-- begin --

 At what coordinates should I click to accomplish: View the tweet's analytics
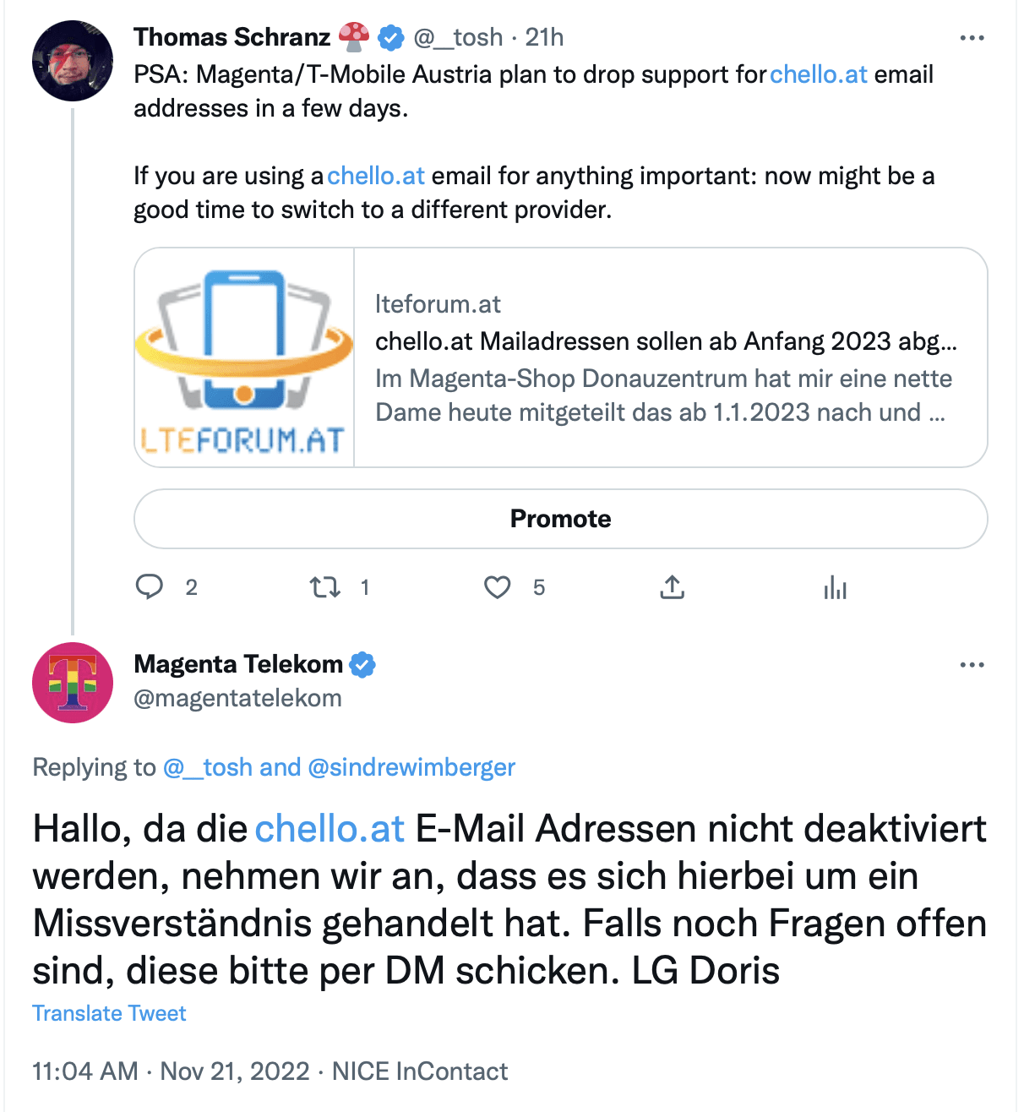click(x=835, y=586)
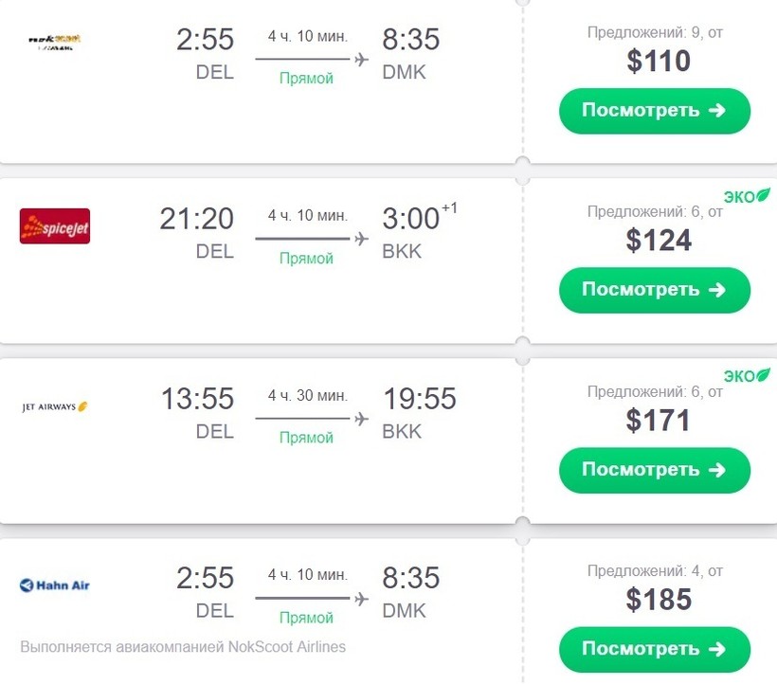Click the $124 price of SpiceJet flight
Image resolution: width=777 pixels, height=684 pixels.
659,241
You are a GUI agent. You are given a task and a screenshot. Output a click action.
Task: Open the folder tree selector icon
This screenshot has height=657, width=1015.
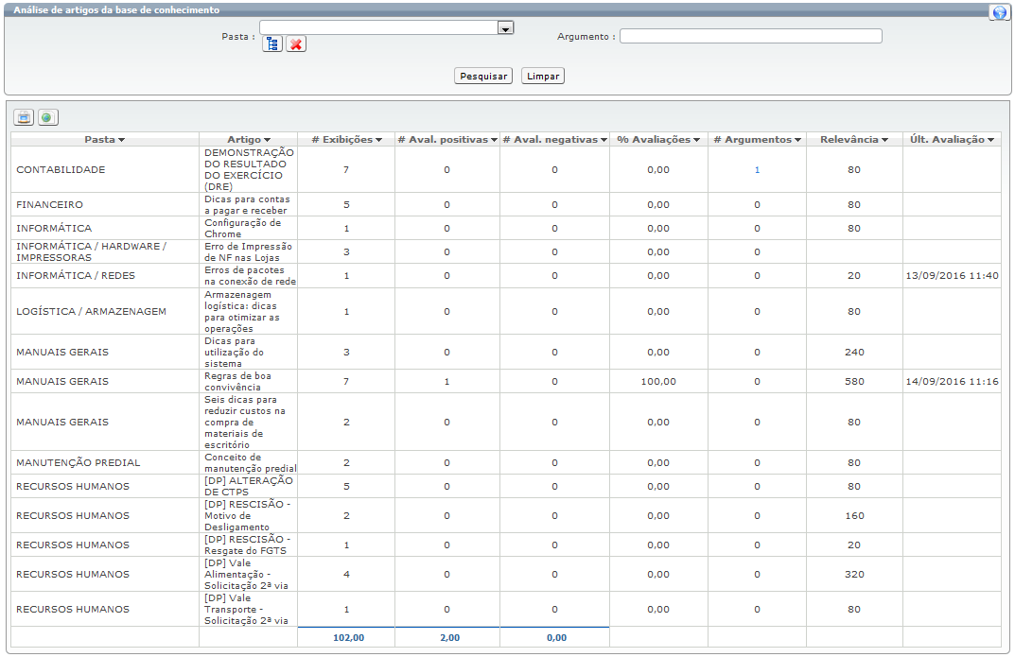[x=272, y=44]
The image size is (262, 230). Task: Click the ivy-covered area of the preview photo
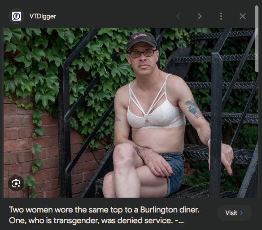33,63
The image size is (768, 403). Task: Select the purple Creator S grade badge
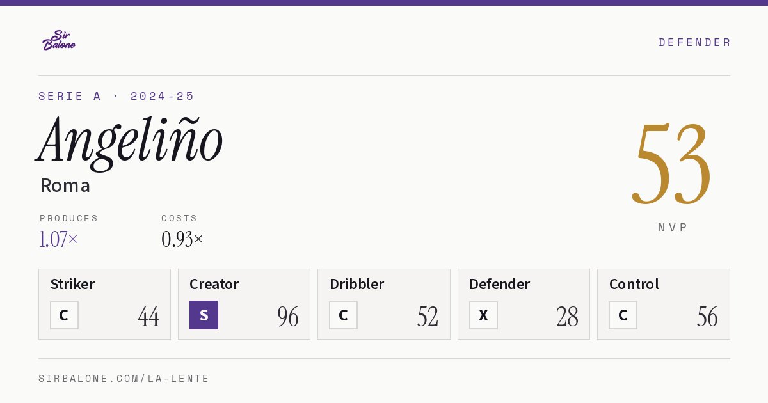(204, 315)
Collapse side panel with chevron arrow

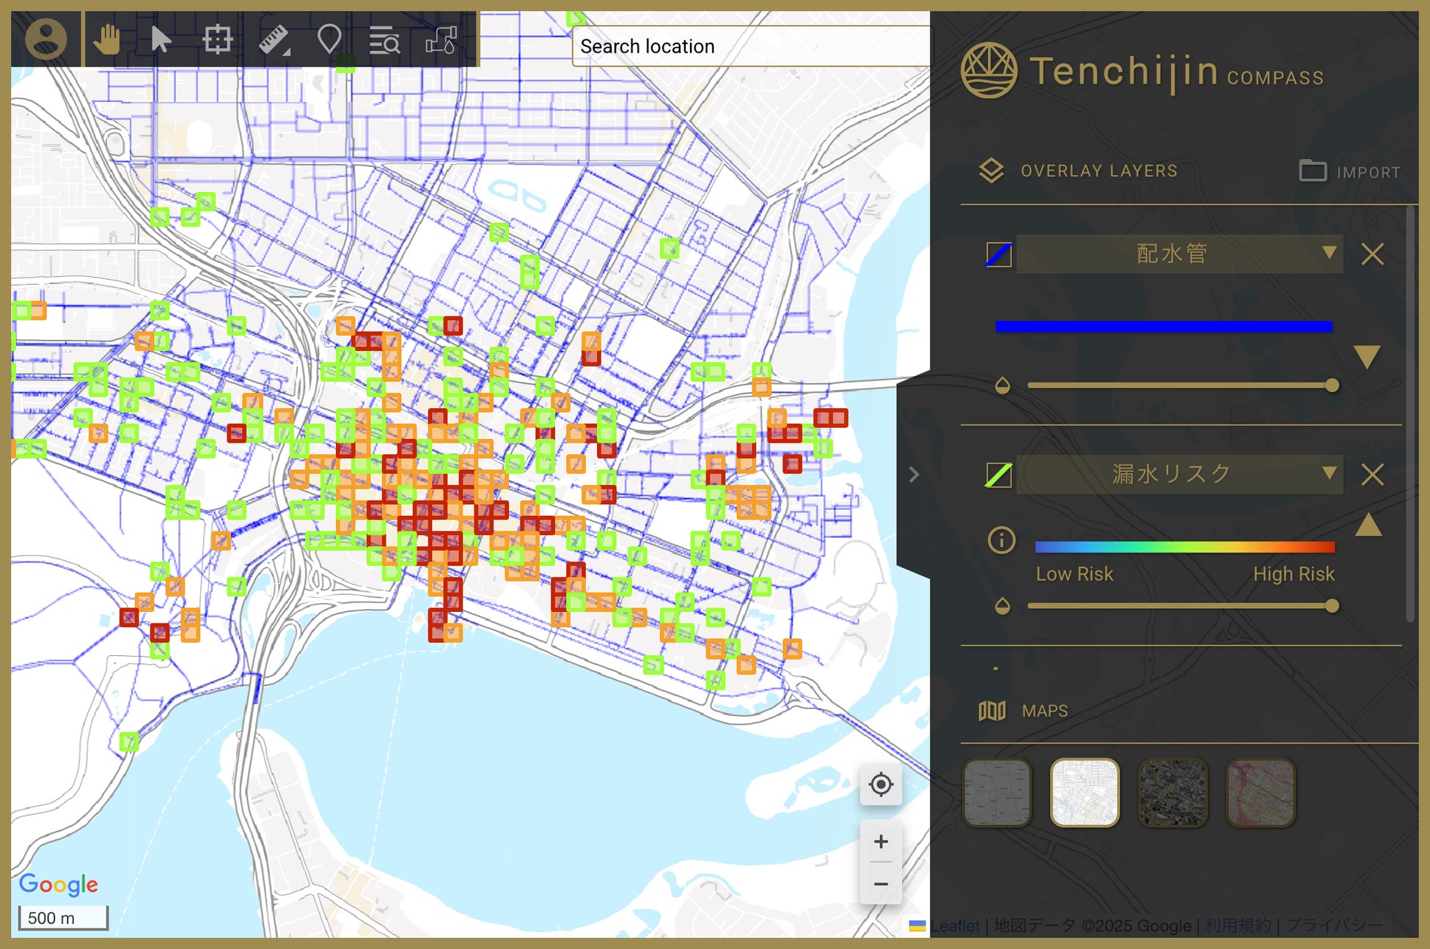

-- end --

- [Stated problem] Print the text of all the records above verbatim, leaving out the pictures.

- [Answer for the task]
 At what coordinates should I click to accomplish: View the tweet's analytics
click(x=835, y=586)
Click the $124 price of SpiceJet flight
Image resolution: width=777 pixels, height=684 pixels.
659,241
You are a GUI agent. You are given a task and a screenshot. Output a click action.
Task: Open the folder tree selector icon
This screenshot has height=657, width=1015.
[x=272, y=44]
The image size is (262, 230). Task: Click the ivy-covered area of the preview photo
33,63
The image size is (768, 403). Task: Select the purple Creator S grade badge
(204, 315)
Collapse side panel with chevron arrow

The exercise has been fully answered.